97.52 percent of all links have gone to Philosophy Page. Total Links: 500 Successful Links: 472 Unsuccessful Links: 28
My Percentage = 97.52% ----> Wikipedia Percentage for 2011 = 94%
• Using the random article link (found on any wikipedia article in the left sidebar),what is the distribution of
path lengths for 500 pages, discarding those paths that never reach the Philosophy page?
The average path length to Philosophy page was 13 links. Log-Normal distribution (could also probably fit a Normal distrib. as well, but is clearly skewed left).

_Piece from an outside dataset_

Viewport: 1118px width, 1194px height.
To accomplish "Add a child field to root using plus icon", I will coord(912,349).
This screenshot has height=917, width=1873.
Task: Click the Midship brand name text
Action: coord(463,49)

I used the plotly python module to create a bar chart in order to show the distribution.
<Inline image 1>
key: path length (number of links to get to Philo Page) | value: number of occurrences of path length
distribution_data={4: 4, 5: 2, 6: 3, 7: 5, 8: 15, 9: 49, 10: 52, 11: 33, 12: 34, 13: 47, 14: 41, 15: 41, 16: 37, 17: 25, 18: 21, 19: 17, 20: 10, 21: 7, 22: 7, 23: 7, 24: 6, 25: 3, 26: 4, 27: 1, 29: 1, 'unavailable': 28}
• How can you reduce the number of http requests necessary for 500 random starting pages?
An ideal way to solve this problem would be to cache each of the requests with their paths to the philosophy page in a database.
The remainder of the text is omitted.